According to a 2011 survey conducted by the Ministry of Health, Labour and Welfare Science Research Fund in Japan [9], it is estimated that there are nearly 200 potential patients waiting for ITx nationwide. There were two major factors contributing to the relative rarity of ITx in Japan. One is the lack of available organs. Historically, few organs from deceased donors were obtainable in Japan. As with other solid organs, most intestinal transplants in Japan were previously completed with living and related donors. However, this situation has changed due to a new organ transplantation law, effective July 2010.

The other factor was a shortage of pediatric donations. Although most cases of ITx in Japan are based on childhood diseases, nearly 40% of completed cases are adults aged 19 years or older. Previously, the laws on organ transplantation banned donors younger than 15 years of age. This is the main reason why only one-third of recipients were younger than 7 years. ITx for infants was not previously possible because of organ size mismatch. Such patients will benefit from intestinal transplants in the future.

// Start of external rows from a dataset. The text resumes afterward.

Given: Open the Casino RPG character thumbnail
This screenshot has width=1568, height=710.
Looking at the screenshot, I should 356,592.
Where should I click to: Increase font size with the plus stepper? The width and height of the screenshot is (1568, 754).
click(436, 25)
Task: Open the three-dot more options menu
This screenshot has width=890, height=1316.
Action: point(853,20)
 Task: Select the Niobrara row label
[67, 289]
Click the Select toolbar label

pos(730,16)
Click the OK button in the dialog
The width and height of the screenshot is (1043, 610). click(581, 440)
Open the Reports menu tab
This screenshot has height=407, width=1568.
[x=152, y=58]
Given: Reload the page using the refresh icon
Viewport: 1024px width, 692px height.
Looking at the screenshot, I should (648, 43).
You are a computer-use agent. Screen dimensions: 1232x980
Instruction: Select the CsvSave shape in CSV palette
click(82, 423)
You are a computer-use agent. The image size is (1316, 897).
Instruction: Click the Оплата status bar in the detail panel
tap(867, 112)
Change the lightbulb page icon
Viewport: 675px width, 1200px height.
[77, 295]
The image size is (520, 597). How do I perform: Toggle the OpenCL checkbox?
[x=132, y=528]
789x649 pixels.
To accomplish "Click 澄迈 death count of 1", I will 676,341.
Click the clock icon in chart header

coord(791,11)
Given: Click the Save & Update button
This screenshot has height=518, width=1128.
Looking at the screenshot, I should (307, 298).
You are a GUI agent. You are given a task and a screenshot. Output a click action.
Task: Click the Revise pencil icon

Some patients developed IFALD with SBS. Detection of IFALD is important [10]; however, some of these patients experience liver failure. These patients require simultaneous liver–intestine transplants. A combined liver–intestine transplant has less risk of acute rejection than an isolated ITx, because the liver may have protective effects on the intestine [11]. There may be a benefit from the addition of the liver component attributable to a reduction in DSA and antibody-mediated rejection [12]. The current organ allocation system does not allow for easy simultaneous combined liver–intestine transplants, because liver is allocated to the high status liver waiting patients like fulminant hepatitis due to shortage of donation in Japan. Some isolated ITxs from deceased donors in advance or following living-donor liver transplant—sequential liver–intestine transplant—have been attempted. Among isolated ITx cases, seven cases had living-donor liver transplants before or after ITx due to IFALD. These cases were intended to be simultaneous liver–intestinal transplants and multivisceral transplantation is a good choice for such patients [13]. However, the allocation system does not accommodate this option. In the future, it will be necessary to establish a system that allows multi-organ transplantation for patients with liver failure in Japan. In addition, grafts including ileocecal valves are thought to have increased because of the increase in cadaveric donations and the favorable results of grafts with ileocecal valves [14].

The intestine has long been seen as a “forbidden” organ for transplantation [15]. With the development of better immunosuppressive management and improvements in our understanding, the survival rate of ITx has improved [16], although issues with chronic rejection persist [17]. Renal function is a major challenge after ITx [18, 19]. As well, sirolimus has the potential to improve the side effects of calcineurin inhibitors [20]. The use of sirolimus in immunosuppression is thought to be favorable [21]. Despite this, everolimus is used as a third-line agent instead of sirolimus, because rapamycin had not been available on the Japanese market [22].

Limitations are present in this type of retrospective analysis because of its nature as a registry report. The data are limited by the information reported and may have some missing or incomplete data, although data clearance was undertaken to maximize these errors.

In conclusion, the outcome of ITx is acceptable to treat IF patients, and the QOL after transplantation is also good. A future objective is to provide patients receiving ITx with excellent long-term graft function.